◆ WHAT THE TASK REQUIRES ◆
Return the data below as a JSON list of strings with one string per line. Skip blank lines and leave out the pictures.

◆ INPUT ◆
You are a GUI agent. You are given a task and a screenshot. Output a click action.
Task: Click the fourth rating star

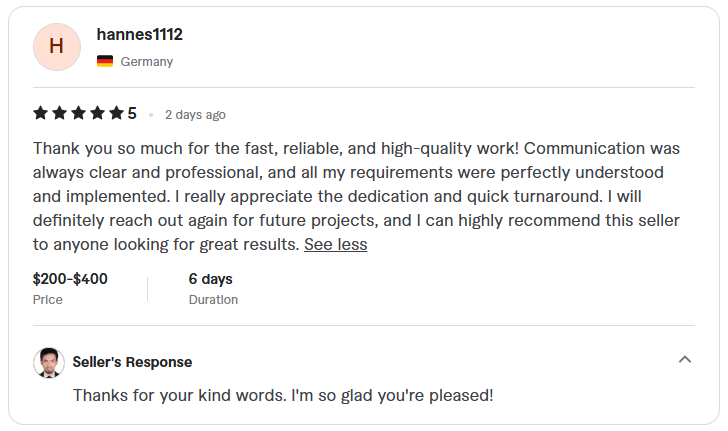tap(97, 113)
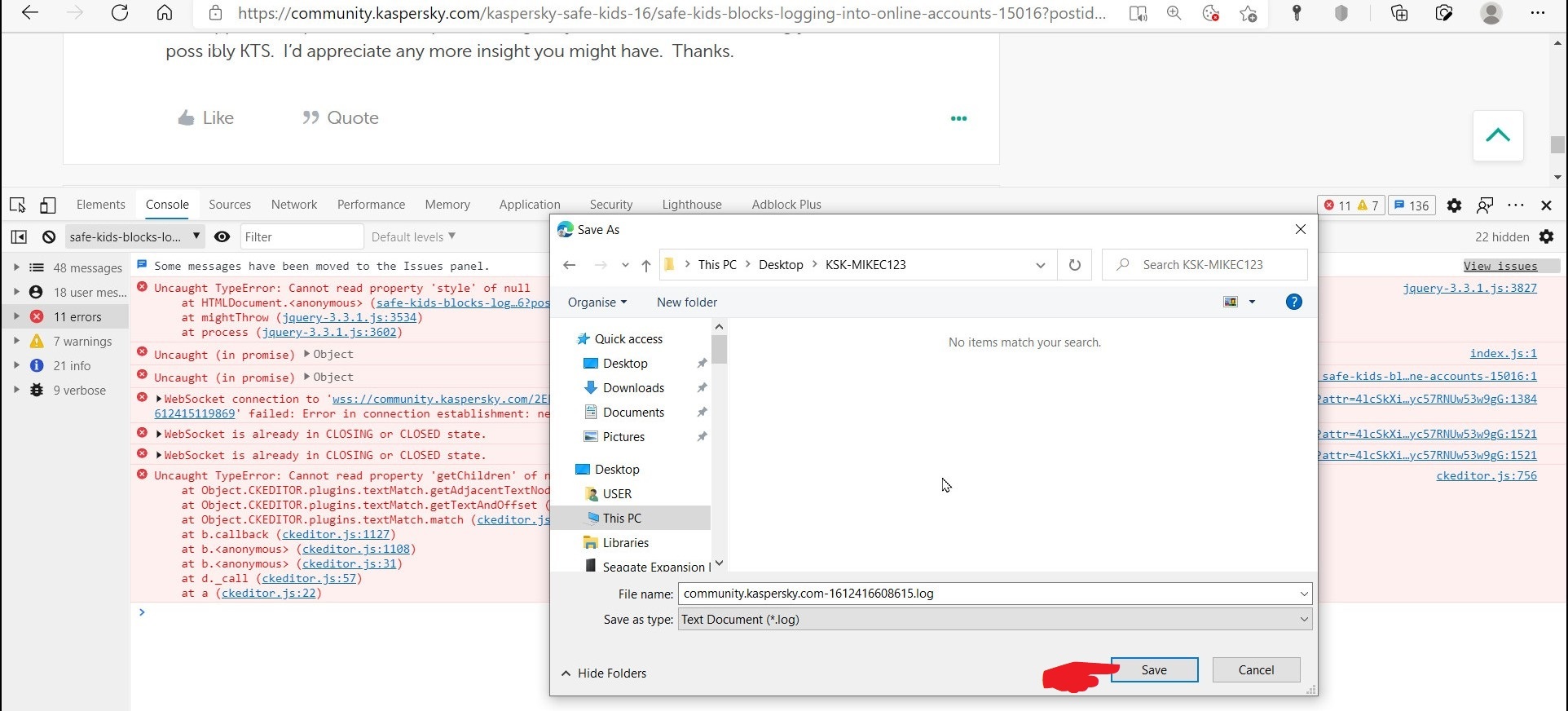The width and height of the screenshot is (1568, 711).
Task: Hide Folders in Save As dialog
Action: (x=604, y=673)
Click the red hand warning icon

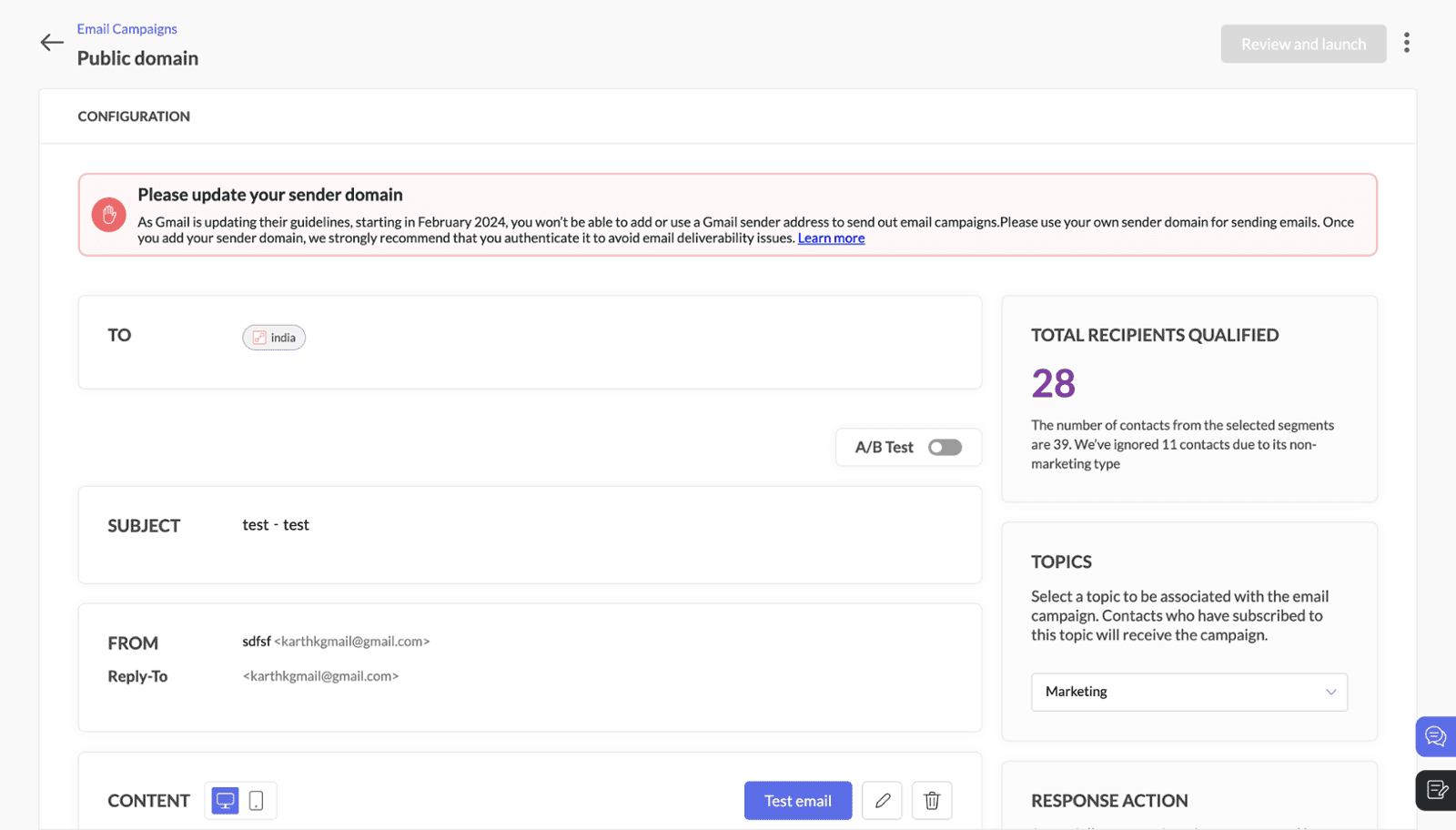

◆ FULL OUTPUT ◆
[
  "You are a GUI agent. You are given a task and a screenshot. Output a click action.",
  "Task: Click the fourth rating star",
  "tap(97, 113)",
  "The width and height of the screenshot is (1568, 711).",
  "Task: Hide Folders in Save As dialog",
  "Action: (x=604, y=673)",
  "Click the red hand warning icon"
]